▸ Exercise aim
Starting at the first of the items and ending at the line that contains "[x=1284, y=141]", rewrite those lines with "Viewport" changed to "Display" and everything else left unchanged. Leave the pictures out of your answer.

▸ Records for processing

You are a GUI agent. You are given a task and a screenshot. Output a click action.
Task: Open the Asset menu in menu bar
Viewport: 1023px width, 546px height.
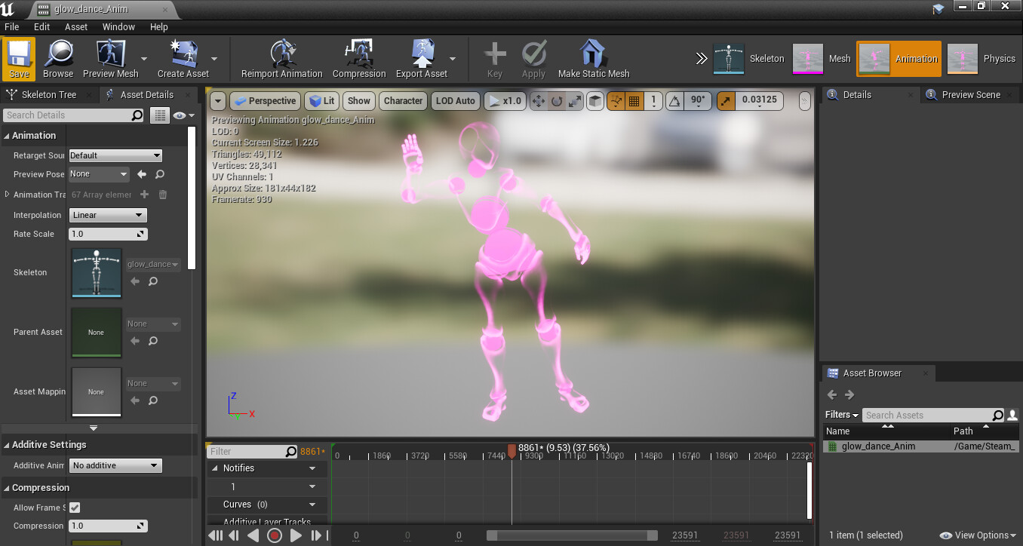coord(76,26)
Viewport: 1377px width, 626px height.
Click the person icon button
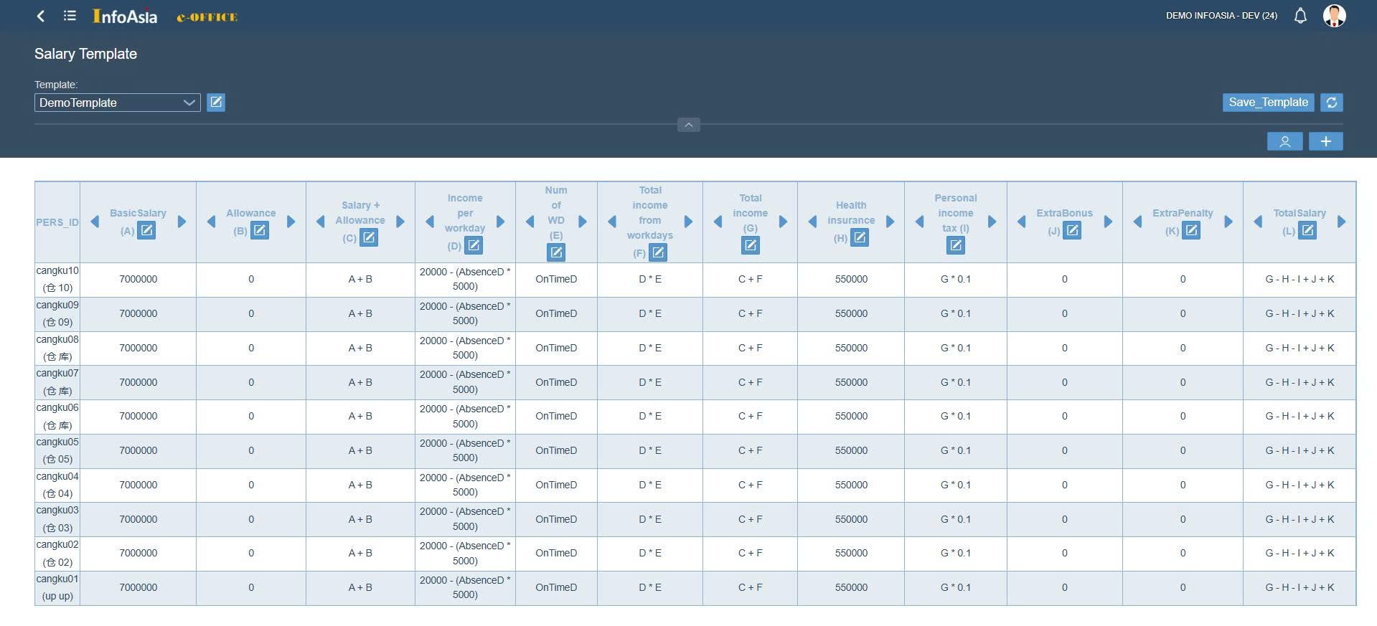[x=1284, y=141]
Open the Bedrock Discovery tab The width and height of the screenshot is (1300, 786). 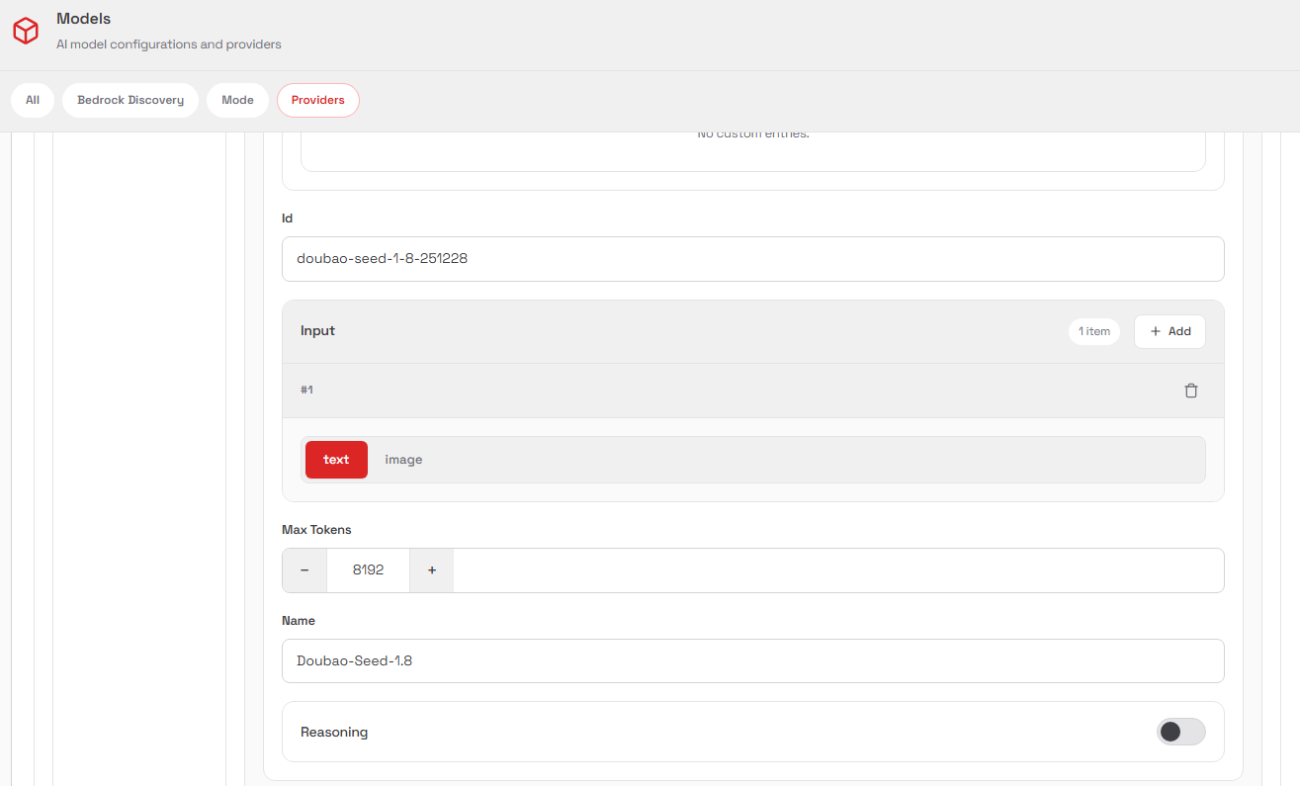click(x=130, y=100)

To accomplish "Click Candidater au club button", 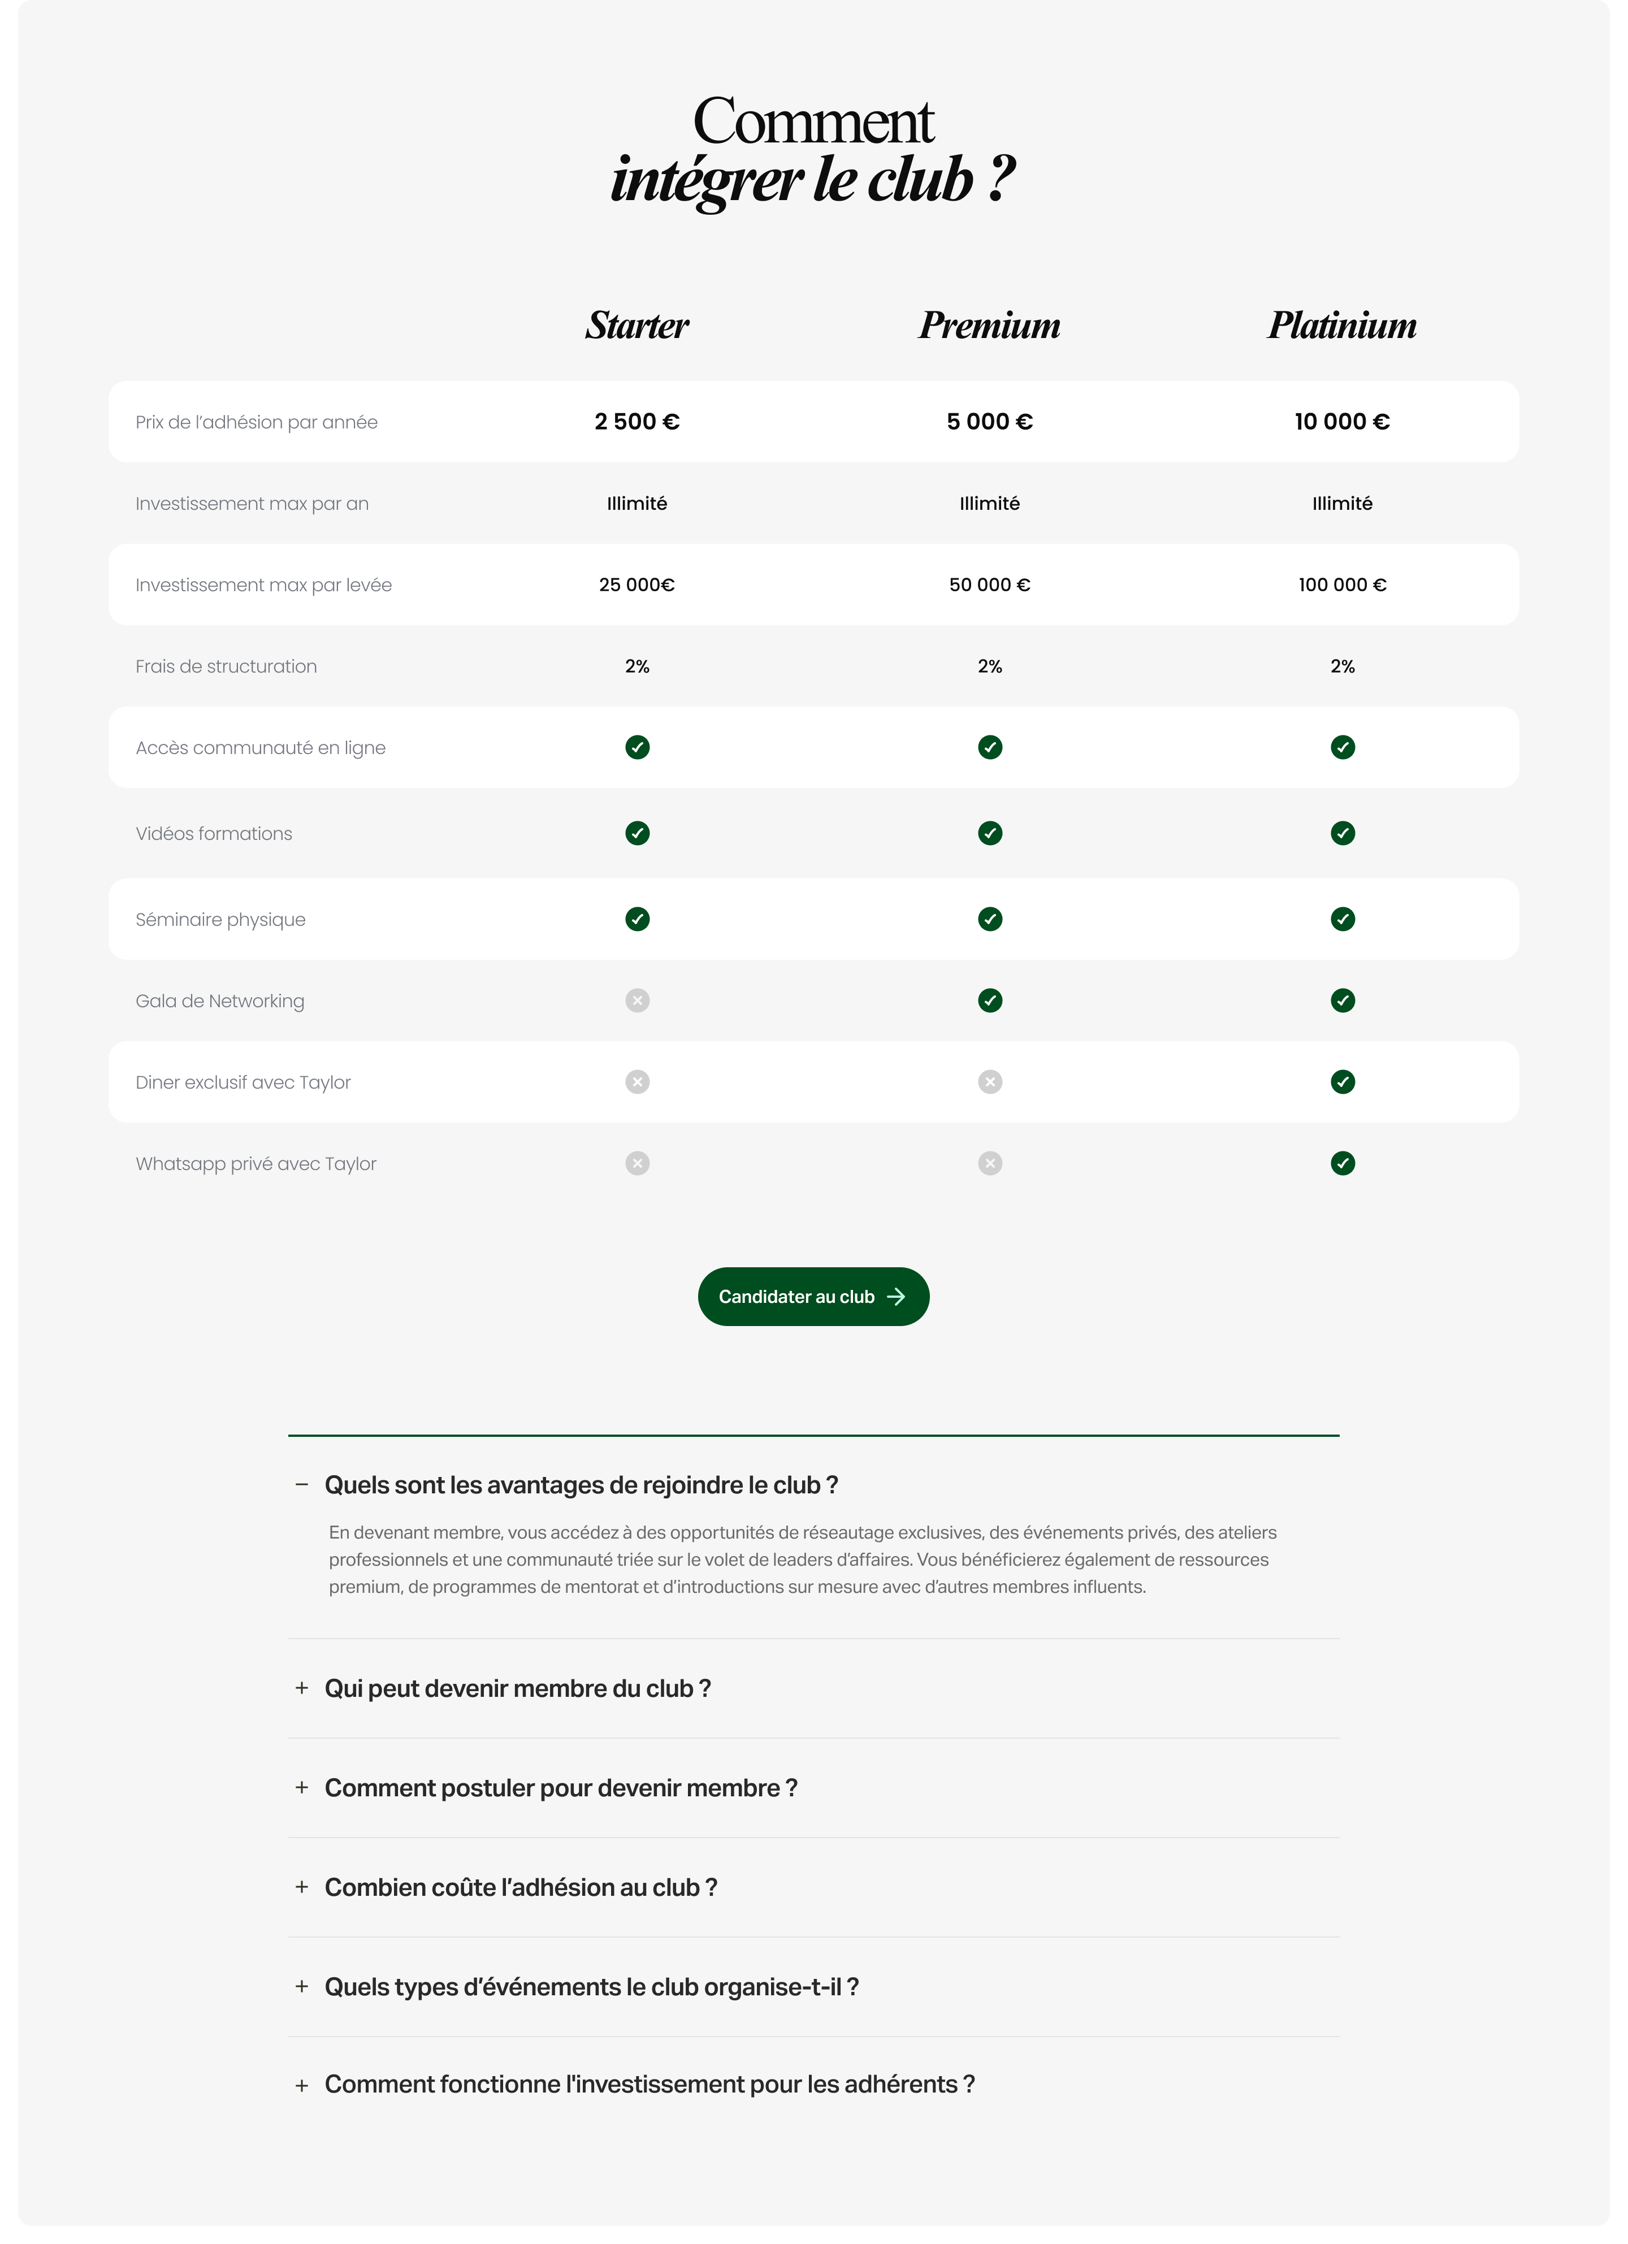I will pos(813,1296).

▸ Output below
You are a GUI agent. You are given a task and a screenshot. Output a click action.
Task: Open the Asset menu in menu bar
Display: 1023px width, 546px height.
coord(76,26)
Display: 1377px width, 626px height.
Click the person icon button
[x=1284, y=141]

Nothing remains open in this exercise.